THE TASKS:
A - In the pandas concat thread, which header setting does the answer recommend for read_excel instead of header=None?
B - In the pandas concat thread, list every value in the Name column of the first data frame shown.
C - Rewrite the paragraph of the pandas concat thread that begins "the above code produces the current output" as a brief summary that keeps its main facts.
--- Start of EXCERPTED PASSAGE ---
I have 2 data frames
Name Middle Name Last Name
0 Ambar Klein Liam
1 Maya J Jacobson
2 Steve Knowles Gomez
3 Sam l Smith
4 Gomez John Smith
5 Mical M Mason
Name Last Name
0 Smith Klein
1 Sams Peter
2 Betts Knowles
I am trying to concat these 2 data frames that relatively have the same data but dont necessarily have any joining fields. My goal is to have all the data in one DF rather than having to work from multiple dfs.
I currently have the following code, but when i concat all the columns are not concat into one table, but rather some column are missing and show up in the row.
test_li = []
for test_filename in test:
test_df = pd.read_excel(test_filename, index_col=None, header=None)
test_li.append(test_df)
test_frame = (
pd.concat(test_li , axis=0, ignore_index=True)
.dropna(how="all") #to get rid of the eventual extra rows above each header
.drop_duplicates() #to get rid of the cumulated duplicated headers
.T.set_index(0).T #to make the first row as header of the dataframe
# .drop(list(df.filter(regex=string)),axis=1,inplace=True)
)
test_frame = test_frame.loc[:,test_frame.columns.notnull()]
test_frame
the above code produces the current output: However in row 13 you can see that one of my tables had Only the first and last name as columns whereas the second table had first, middle and last name. And during the concat process, the headers from one of the tables is converted into row 13.
Current output
Name Middle Name Last Name
1 Ambar Klein Liam
2 Maya J Jacobson
3 Steve Knowles Gomez
4 Sam l Smith
5 Gomez John Smith
6 Mical M Mason
12 NaN NaN t
13 Name Last Name NaN
14 Smith Klein NaN
15 Sams Peter NaN
16 Betts Knowles NaN
I would like to be able to concat my dfs and have the output in the format below, and to where all the columns from both dfs are merged together.
Desired Output
Name Middle Name Last Name
0 Ambar Klein Liam
1 Maya J Jacobson
2 Steve Knowles Gomez
3 Sam l Smith
4 Gomez John Smith
5 Mical M Mason
6 Smith - Klein
7 Sams - Peter
8 Betts - Knowles
You should import your data with a correct header. Use the default header=0
parameter of read_excel
, not header=None
:
test_li = []
for test_filename in test:
test_li.append(pd.read_excel(test_filename, index_col=None))
Then a simple concat
will work directly:
test_frame = (pd.concat(test_li, ignore_index=True)
.dropna(how='all') # optional
.drop_duplicates() #
)
--- End of EXCERPTED PASSAGE ---
--- Start of DATA PROVIDED ---
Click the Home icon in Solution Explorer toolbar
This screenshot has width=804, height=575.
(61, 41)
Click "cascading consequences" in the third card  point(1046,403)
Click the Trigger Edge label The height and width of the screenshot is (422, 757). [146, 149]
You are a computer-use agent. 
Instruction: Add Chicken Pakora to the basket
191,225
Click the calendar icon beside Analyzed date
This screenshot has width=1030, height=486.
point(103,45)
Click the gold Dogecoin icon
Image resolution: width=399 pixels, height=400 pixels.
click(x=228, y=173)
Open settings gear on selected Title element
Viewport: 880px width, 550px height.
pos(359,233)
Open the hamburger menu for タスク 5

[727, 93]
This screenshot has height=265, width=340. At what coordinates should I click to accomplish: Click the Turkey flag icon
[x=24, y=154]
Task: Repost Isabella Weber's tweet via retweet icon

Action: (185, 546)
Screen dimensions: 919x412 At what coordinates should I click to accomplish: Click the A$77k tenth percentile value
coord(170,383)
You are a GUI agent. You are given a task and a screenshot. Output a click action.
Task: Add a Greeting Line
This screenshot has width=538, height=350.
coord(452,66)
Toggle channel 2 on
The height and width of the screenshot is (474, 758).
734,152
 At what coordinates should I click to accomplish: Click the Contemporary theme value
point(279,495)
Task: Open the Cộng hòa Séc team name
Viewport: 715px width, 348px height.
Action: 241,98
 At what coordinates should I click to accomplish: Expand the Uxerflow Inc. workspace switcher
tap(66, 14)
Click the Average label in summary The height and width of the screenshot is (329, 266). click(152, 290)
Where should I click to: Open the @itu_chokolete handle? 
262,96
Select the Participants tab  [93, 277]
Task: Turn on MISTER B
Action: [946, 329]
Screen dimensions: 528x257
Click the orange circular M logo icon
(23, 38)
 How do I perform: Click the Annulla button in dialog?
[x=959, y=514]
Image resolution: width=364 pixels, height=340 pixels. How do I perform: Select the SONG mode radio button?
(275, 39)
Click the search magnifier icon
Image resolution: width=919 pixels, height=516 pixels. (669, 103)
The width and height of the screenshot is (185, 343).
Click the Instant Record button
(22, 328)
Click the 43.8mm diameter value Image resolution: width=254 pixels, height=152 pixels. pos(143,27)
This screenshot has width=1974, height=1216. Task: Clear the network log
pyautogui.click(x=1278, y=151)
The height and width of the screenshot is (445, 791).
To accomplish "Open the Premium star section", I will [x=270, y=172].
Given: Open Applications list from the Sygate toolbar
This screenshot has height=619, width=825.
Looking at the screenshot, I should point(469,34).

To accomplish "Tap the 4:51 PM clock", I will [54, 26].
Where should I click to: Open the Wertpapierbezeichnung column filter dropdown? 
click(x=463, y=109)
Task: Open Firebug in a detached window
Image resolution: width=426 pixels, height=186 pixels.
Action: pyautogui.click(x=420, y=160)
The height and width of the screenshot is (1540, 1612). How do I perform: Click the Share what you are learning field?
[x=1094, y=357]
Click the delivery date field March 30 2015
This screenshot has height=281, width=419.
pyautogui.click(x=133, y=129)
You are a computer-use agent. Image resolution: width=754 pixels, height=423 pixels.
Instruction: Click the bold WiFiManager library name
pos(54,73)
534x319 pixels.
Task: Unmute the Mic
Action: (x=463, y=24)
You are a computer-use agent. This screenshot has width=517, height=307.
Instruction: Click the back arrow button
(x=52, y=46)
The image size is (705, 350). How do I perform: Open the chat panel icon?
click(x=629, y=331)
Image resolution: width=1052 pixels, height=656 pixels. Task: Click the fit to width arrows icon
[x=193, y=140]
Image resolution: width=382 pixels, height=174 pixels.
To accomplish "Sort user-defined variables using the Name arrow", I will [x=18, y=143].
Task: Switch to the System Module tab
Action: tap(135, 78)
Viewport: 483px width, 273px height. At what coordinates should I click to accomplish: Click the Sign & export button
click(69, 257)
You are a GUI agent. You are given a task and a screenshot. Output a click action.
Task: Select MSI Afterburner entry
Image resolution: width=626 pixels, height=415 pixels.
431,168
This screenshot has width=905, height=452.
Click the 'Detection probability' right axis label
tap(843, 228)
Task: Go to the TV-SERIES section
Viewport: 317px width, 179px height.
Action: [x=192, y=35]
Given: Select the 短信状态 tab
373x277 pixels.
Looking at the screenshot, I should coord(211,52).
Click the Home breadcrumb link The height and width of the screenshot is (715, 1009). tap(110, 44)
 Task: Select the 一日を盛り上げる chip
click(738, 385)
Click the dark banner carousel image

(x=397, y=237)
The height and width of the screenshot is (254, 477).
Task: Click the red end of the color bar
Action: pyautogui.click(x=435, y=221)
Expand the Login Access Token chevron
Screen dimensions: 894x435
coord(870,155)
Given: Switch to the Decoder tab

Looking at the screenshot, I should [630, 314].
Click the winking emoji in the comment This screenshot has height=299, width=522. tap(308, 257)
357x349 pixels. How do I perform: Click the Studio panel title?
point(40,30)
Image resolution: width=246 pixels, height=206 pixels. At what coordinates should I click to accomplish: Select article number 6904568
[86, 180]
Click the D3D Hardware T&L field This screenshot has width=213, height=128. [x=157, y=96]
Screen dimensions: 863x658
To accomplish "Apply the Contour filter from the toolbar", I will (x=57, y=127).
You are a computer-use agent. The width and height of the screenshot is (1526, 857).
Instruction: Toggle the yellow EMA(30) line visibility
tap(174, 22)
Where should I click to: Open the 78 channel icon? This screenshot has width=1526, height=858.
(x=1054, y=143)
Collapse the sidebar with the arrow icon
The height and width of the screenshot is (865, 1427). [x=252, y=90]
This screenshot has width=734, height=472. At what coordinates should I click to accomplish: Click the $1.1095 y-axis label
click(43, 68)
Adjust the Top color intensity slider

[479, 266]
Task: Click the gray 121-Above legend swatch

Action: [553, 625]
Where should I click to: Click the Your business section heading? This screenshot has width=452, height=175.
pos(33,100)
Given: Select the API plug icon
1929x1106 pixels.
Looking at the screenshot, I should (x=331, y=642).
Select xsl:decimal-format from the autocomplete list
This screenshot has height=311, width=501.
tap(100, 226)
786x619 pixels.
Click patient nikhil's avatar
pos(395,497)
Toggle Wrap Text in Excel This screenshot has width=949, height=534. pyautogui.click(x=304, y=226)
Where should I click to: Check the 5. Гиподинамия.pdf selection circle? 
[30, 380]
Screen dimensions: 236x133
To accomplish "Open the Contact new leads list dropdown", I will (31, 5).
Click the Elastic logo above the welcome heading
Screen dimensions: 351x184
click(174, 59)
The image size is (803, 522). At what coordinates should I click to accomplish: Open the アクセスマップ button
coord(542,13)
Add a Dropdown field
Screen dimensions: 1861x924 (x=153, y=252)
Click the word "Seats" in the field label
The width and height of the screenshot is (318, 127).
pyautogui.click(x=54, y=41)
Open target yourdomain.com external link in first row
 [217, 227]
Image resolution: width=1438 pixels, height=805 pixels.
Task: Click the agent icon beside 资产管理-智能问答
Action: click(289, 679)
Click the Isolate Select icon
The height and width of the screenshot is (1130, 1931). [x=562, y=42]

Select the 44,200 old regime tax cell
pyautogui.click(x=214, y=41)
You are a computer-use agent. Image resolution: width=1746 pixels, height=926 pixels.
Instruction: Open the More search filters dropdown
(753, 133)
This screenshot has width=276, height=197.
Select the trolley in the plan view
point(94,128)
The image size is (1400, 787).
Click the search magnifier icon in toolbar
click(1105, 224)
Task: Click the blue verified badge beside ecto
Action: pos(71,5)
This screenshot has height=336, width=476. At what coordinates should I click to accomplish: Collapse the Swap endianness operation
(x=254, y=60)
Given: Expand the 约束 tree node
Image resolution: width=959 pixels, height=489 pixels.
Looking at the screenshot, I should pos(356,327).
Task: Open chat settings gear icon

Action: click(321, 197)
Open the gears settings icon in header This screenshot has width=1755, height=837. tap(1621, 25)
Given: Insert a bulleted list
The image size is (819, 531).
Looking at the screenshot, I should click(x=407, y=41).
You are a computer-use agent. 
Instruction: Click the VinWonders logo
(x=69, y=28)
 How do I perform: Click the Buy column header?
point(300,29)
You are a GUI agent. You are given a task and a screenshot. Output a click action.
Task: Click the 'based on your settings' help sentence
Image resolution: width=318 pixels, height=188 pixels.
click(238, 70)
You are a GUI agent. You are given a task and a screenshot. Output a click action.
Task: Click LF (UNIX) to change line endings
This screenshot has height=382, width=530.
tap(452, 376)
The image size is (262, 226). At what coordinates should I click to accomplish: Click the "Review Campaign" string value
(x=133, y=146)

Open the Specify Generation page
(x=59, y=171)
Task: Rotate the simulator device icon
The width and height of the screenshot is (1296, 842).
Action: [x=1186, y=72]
--- End of DATA PROVIDED ---
EXPECTED ANSWERS:
A - The default header=0.

B - Ambar, Maya, Steve, Sam, Gomez, Mical

C - In the current output, row 13 holds the headers of one table. That table had only first and last name columns, while the other had first, middle and last name columns. During the concat, the headers of one table were converted into row 13.